6 Comments Post a comment
  1. I’m glad Abrams campaigned in red Georgia. Now when they complain that the Ds don’t make an effort to campaign there the Ds can just reference Abrams ’22 campaign.

    IMO Abrams lost because the Ds didn’t vote like ’20. It would have been a landslide victory for the Ds if that had happened. Unfortunately Trump wasn’t on the ballot.

    Earlier this year you blogged about whether or not the tax refunds would help Rs in the suburbs, but now I think the tax refunds were meant for rural Georgia and now I do think that’s why Kemp increased his vote share in those areas.

    I think your being pessimistic about a internecine war between urban & rural Georgia because Walker did NOT DO WELL! About 10% of Kemp’s voters voted for Warnock. Kemp is pretty hard right (let’s face it, all he is doing is enriching himself – https://www.ajc.com/politics/politics-blog/kemps-net-worth-grew-by-more-than-3m-since-he-took-office/NRKH5VWHLJFXVGEDCD3WTWXBPE/) but I think the Rs guvnor candidate in ’26 is going to be as bad as Walker and the Rinos will vote blue.

    November 10, 2022
    • Charles Hayslett #

      I applauded the fact that Abrams campaigned in rural Georgia as well, but I also questioned the efficacy of that campaign decision. In political campaigns, resources are finite (as I think I wrote in one earlier post): time and money spent in, say, Randolph County is time and money that can’t be devoted to turning out the vote in bigger and more reliable Democratic regions. I don’t know whether ignoring rural Georgia would have helped, but she suffered huge dropoffs in just about every Metro Atlanta county — and got crushed in the northern ‘burbs. Kemp’s margins were so big it probably wouldn’t have mattered.

      November 10, 2022
      • Yes you are right that that Abrams would have been better off not worrying about the red areas, but it was a damned if you do, damned if you don’t scenario since Abrams was heavily criticized for not campaigning in red Georgia in ’18.

        I think the real problem for Abrams is that under 40 year old voters didn’t turn out like they did in ’18 and ’20. The under 40 early vote was less than 18% which was NOT good for Abrams – https://rpubs.com/ElectProject/early_vote_2022 I still haven’t seen any demographic data for the final vote total yet.

        Maybe focusing on just the blue areas would have changed that, but then again it might not have made a difference.

        Finally, I do think that if Abrams had campaigned more against Georgia’s six week abortion law that probably would have helped her.

        November 10, 2022
  2. Mike St Louis #

    I’m surprised so little mention is made of the power of incumbency. Kemp was an enormously different candidate from 2018, simply because he has been in the news daily for four years and Georgia hasn’t fallen off a cliff. Even the D governor in Kansas, who only won in 2018 because she faced a historically bad, wildly-unpopular R opponent, was re-elected against a normal R. I think incumbent U.S. governors must win 90%+ of the time?

    As for rural areas, I don’t understand why people don’t either understand or rebel that their R leaders are stopping them from having the medical care and economic vitality that full Medicaid expansion would contribute to the State.
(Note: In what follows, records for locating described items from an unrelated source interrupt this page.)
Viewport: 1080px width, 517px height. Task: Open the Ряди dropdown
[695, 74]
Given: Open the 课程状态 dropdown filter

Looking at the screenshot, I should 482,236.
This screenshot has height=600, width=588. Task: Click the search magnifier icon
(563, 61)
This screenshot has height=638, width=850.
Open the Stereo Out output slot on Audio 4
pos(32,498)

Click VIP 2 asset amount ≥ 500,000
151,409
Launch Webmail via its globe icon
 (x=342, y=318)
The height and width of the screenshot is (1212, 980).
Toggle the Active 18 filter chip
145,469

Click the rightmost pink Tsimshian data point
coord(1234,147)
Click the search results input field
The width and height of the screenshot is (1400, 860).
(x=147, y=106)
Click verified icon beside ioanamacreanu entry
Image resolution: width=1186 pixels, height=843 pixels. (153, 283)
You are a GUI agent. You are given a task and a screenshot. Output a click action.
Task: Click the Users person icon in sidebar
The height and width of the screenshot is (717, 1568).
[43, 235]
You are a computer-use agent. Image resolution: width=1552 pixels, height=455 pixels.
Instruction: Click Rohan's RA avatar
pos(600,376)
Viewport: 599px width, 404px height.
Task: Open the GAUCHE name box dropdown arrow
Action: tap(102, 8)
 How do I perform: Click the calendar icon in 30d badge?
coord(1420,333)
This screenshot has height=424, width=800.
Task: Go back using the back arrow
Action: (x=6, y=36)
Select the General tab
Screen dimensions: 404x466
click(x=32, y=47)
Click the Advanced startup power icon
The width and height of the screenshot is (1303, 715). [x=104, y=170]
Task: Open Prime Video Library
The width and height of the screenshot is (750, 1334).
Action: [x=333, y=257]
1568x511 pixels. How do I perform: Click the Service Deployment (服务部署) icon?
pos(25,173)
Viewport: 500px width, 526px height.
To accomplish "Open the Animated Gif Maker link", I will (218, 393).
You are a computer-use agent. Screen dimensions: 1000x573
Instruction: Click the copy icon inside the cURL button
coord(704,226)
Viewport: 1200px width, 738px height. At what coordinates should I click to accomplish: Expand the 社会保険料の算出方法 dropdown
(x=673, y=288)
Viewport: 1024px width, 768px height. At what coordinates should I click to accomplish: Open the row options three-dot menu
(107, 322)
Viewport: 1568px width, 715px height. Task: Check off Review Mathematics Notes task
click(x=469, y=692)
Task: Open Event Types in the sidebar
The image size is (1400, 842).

That is the almost unimaginable policy decision that is killing rural Georgians literally as well as economically. TIGC — Do you know if there is any appreciation of this among rural Georgians?

    November 11, 2022
  3. Bill Hendrick #

    What he hell is wrong with this state? I have the answer. Racism. Stacy never had a chance. Oh, and ignorance, too. How could somebody as rock dumb as ole Herschel get so many votes? Very discouraging. But Challie you go a great job analyzing all this. Maybe two or three more women will fess up to having abortions paid for by Walker.

    November 11, 2022
  4. This is the way I would read it. “One way to read the data is that most rural Georgians are apparently perfectly happy being dirt-poor, largely uneducated, and likely candidates for early death.” In fact, having lived there I can tell you they would argue they have it made and big cities like Atlanta suck.